Developed as part of a doctoral dissertation for Jay Koven, an engineering graduate student at the New York University Tandon School of Engineering, Beagle is a “visual analytics tool that dramatically speeds up forensic email investigations and highlights critical links within email data” that can be used to “trace the trail of email scammers,” according to a November 2018 press release from the university.
Koven and others on the development team collaborated with Agari, a data security company, which provided access to tens of thousands of emails for research, to obtain a dataset of 3 million emails to use during development. The result is a user-friendly interface that helps investigators and others quickly search huge numbers of emails and find commonalities, including keywords and patterns in content, and also less commonly used factors such as sent time and the physical locations of email recipients.
The team is working with several law enforcement agencies to further refine the tool, with a goal of releasing it for more widespread law enforcement beta testing this summer. Koven’s goal is to continue to distribute the tool free after the beta test completes; agencies may need to incur some relatively low costs for training focusing on how to get the emails into the system.

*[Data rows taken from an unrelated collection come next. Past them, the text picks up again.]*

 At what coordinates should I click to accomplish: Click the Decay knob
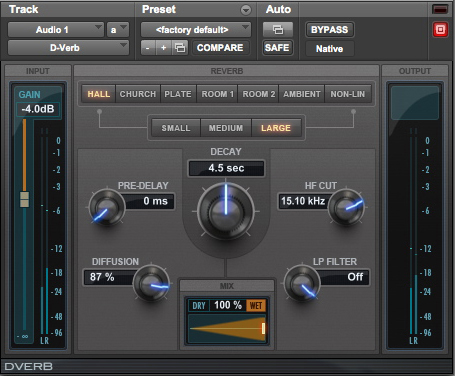(x=226, y=211)
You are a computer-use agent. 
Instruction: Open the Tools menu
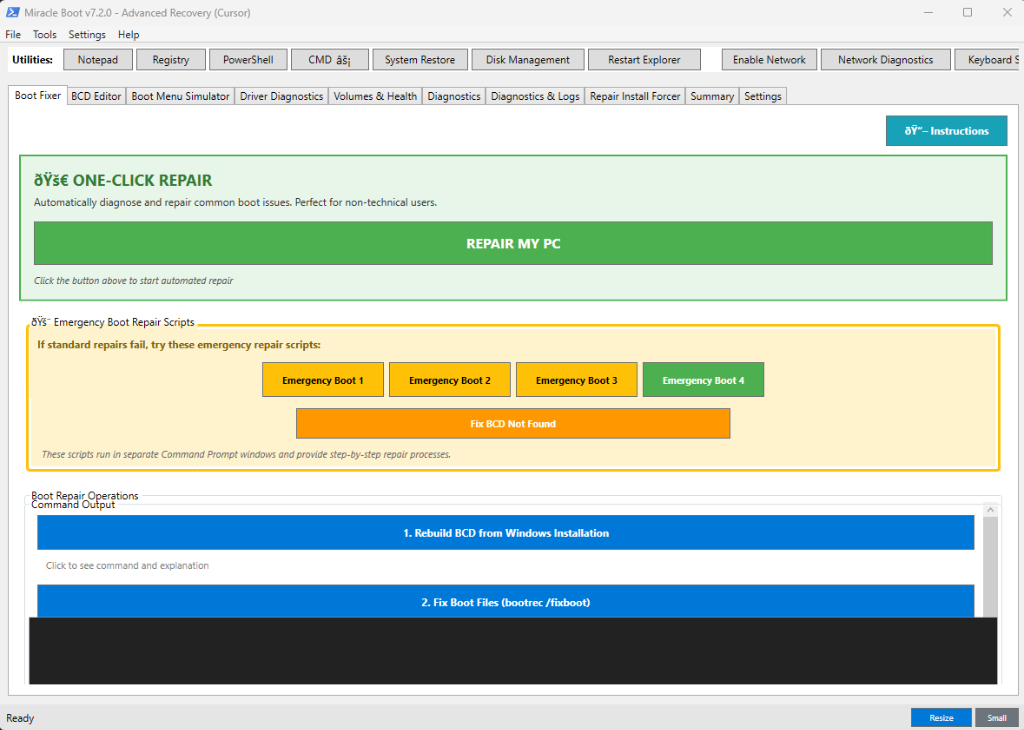coord(44,33)
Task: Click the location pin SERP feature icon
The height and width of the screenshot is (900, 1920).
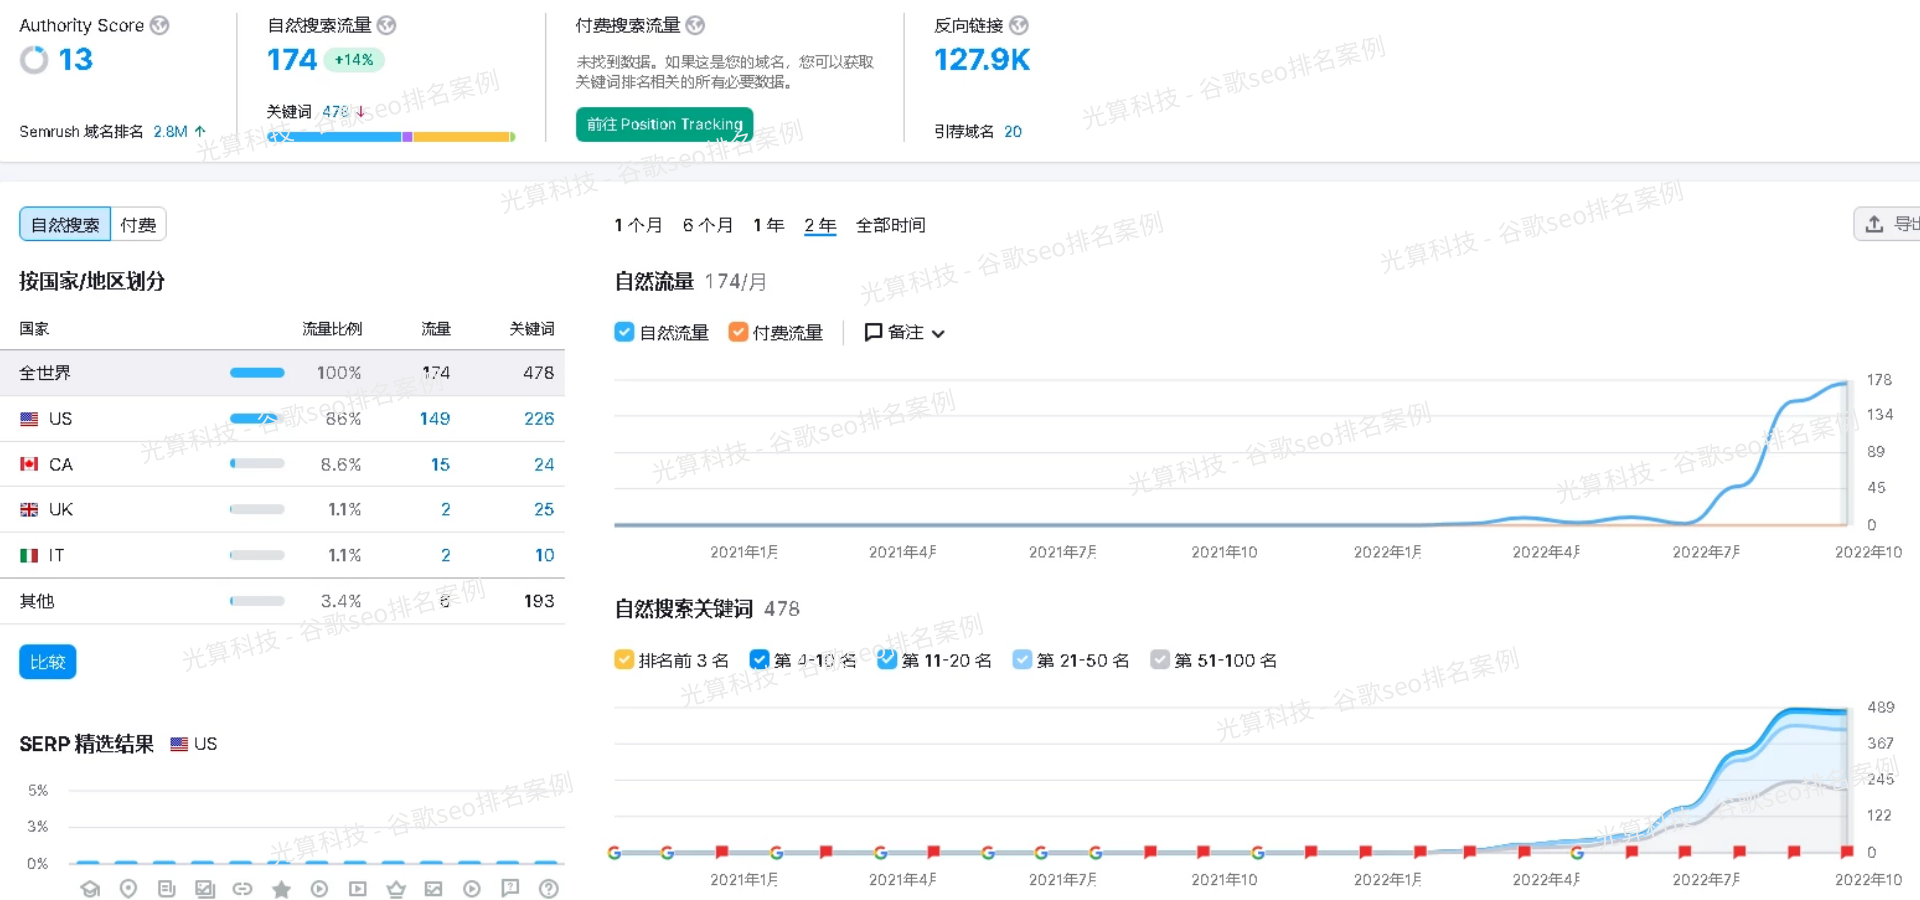Action: (128, 888)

“There’s been very little work done in the area of forensics for large document datasets, especially for emails,” Koven says. “Many of the available tools aren’t up to the task, and the ones that might be are prohibitively expensive.”
Two of the major differences between Beagle and other tools are searches that include all results, rather than screening for what the tools deem the most relevant, and the ability to search huge datasets rapidly. When Koven started laying plans for the research, another student who had interned at Agari helped open the way to accessing tens of thousands of emails, and even the research team was surprised at Beagle’s ability to handle that amount of data.

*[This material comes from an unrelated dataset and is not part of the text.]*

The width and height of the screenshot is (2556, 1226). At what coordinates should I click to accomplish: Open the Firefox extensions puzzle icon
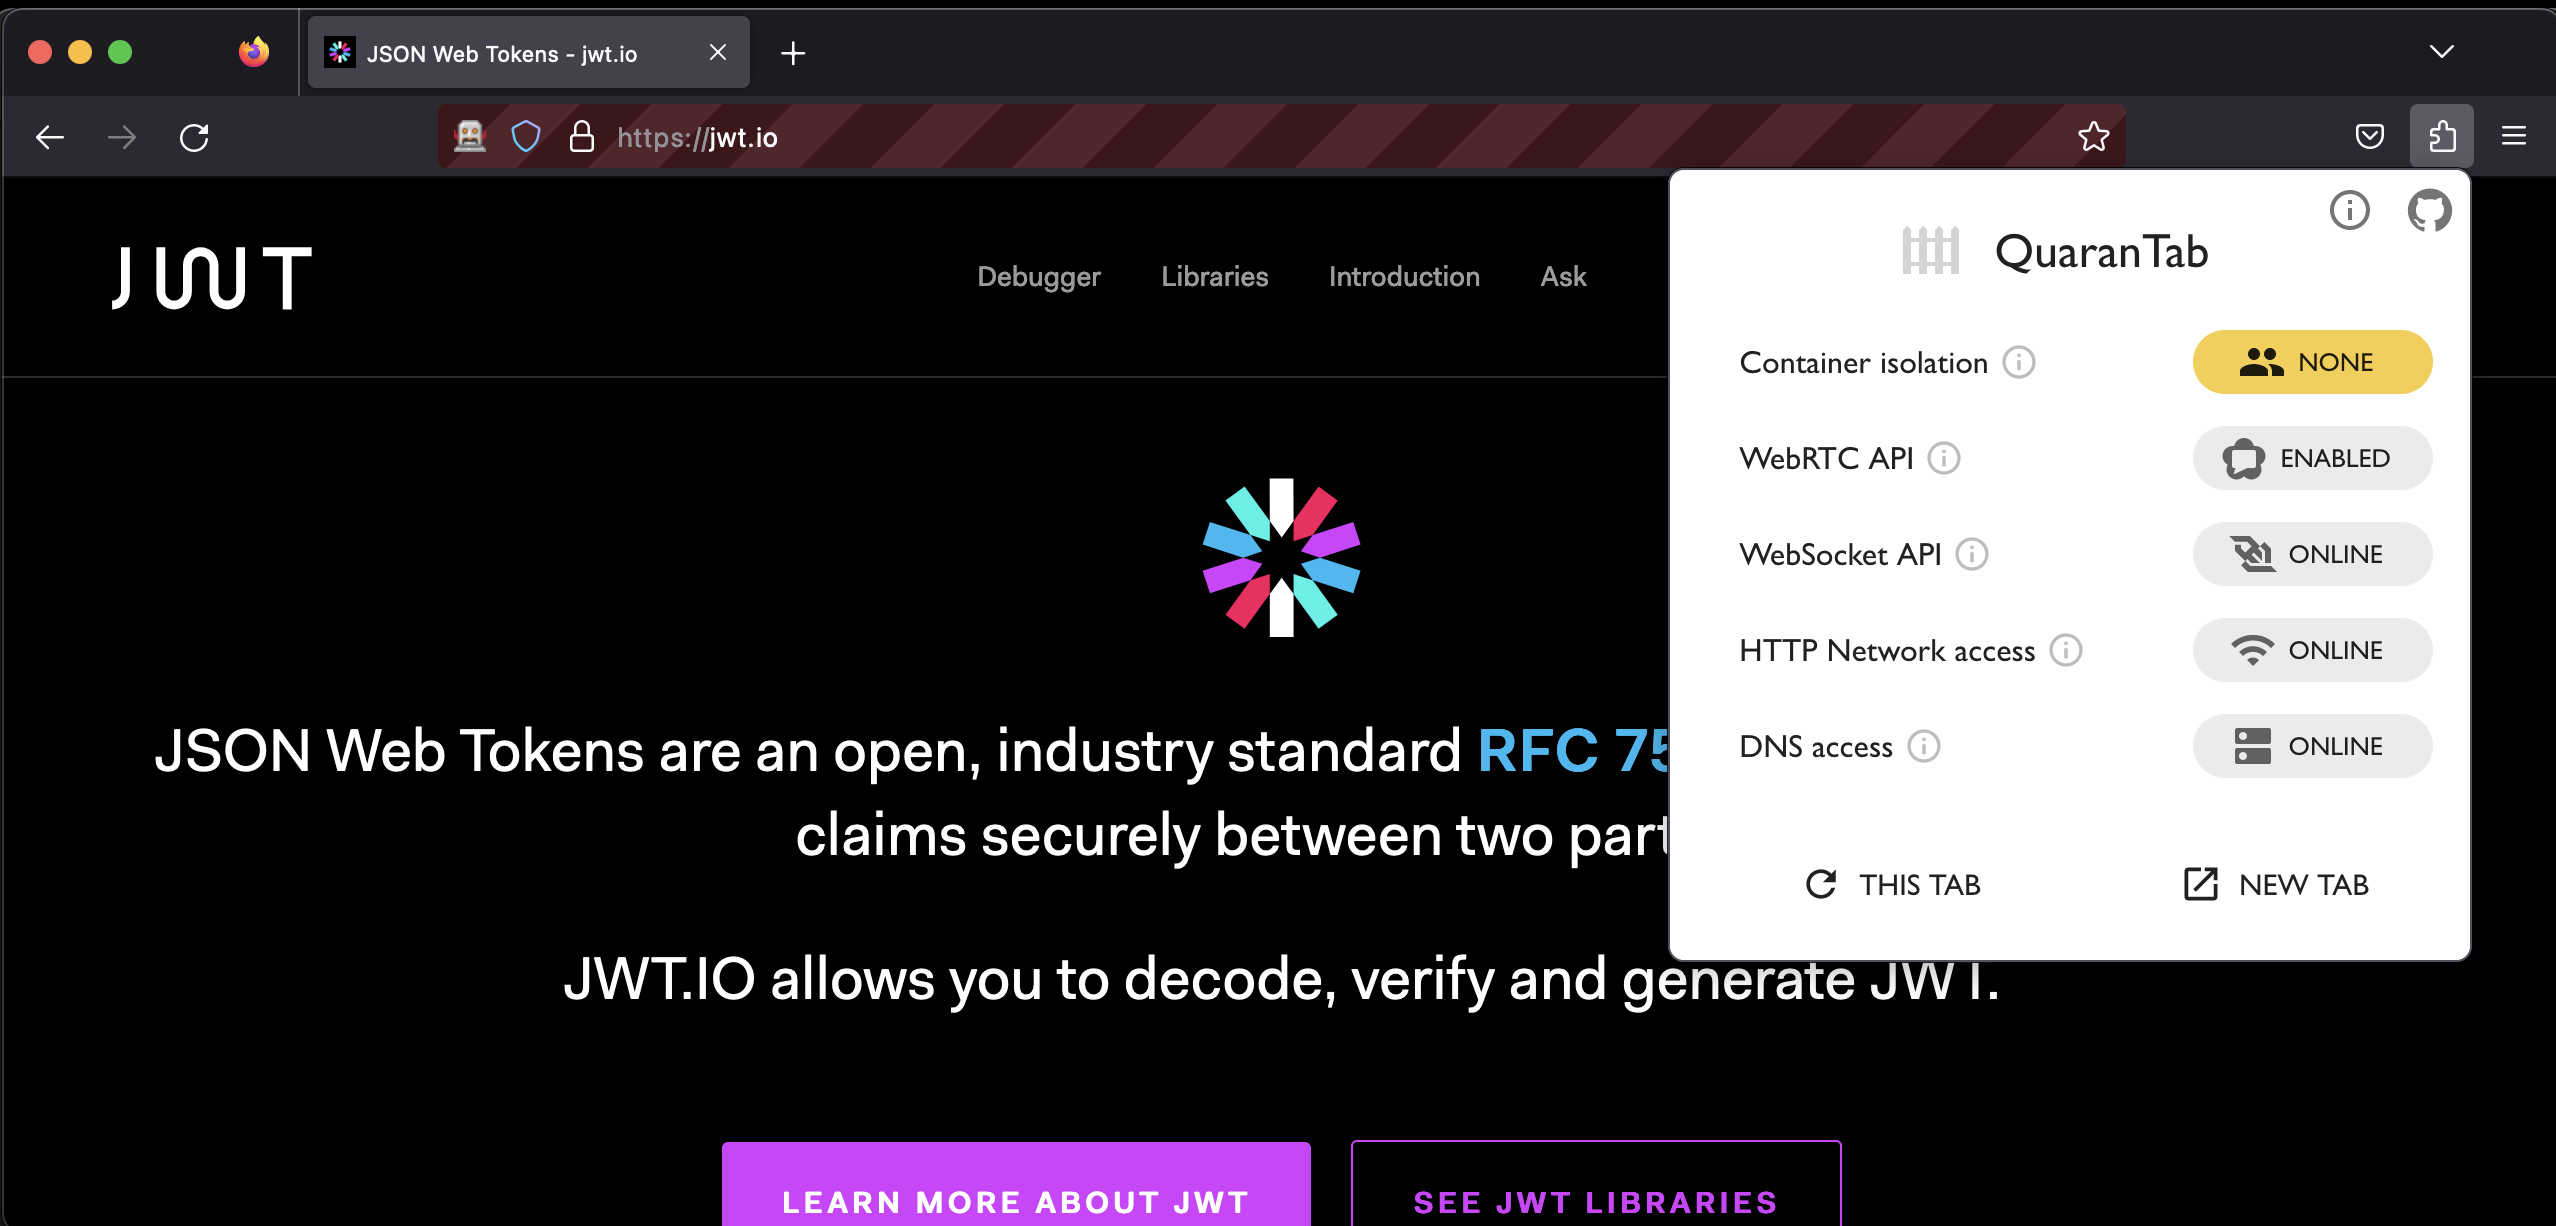click(2441, 136)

“My original thoughts when starting the research were to create a tool that could help mainly with corporate and financial crimes, but it’s proving useful for cybercrime in general,” Koven says. “It would be exciting to say you could use it for murder cases, but generally those aren’t cases where you have to look at large datasets. It’s most helpful with cases where there are a lot of emails and you have to separate the noise from what is useful.”
A request from law enforcement agencies that were having difficulty dealing with cases that involved large amounts of email led Koven to take the project on for his dissertation. One of his advisers (Nasir Memon) works with multiple agencies in New York City, and he found they wanted a way to deal with large email datasets. Then came the connection with Agari, and as word spread that the project was underway, other agencies offered additional datasets.
Feedback about ease of use from those “alpha” agencies has been positive, Koven says: “It’s basically gives them a few minutes of instruction and off they go. The whole idea was to make it user-friendly, because it’s not set up for technical users, it’s set up for investigators.”
In addition to the positive feedback from law enforcement partners, Koven reports that Beagle helped Agari find ways to improve its client services as well. He says that when the team looked at the Agari dataset, they found evidence of scams previously unknown to them.
“We thought scams would fall into three or four different categories, and it was at least eight, maybe more. In addition to the common ones involving romance or kidnapping a relative, we found scams involving purchase of medical equipment that was never delivered, and one where criminals were intercepting payments between escort services and clients,” he says. “So in addition to helping the research and helping Agari, we were able to pass some of our findings on and help law enforcement as well.”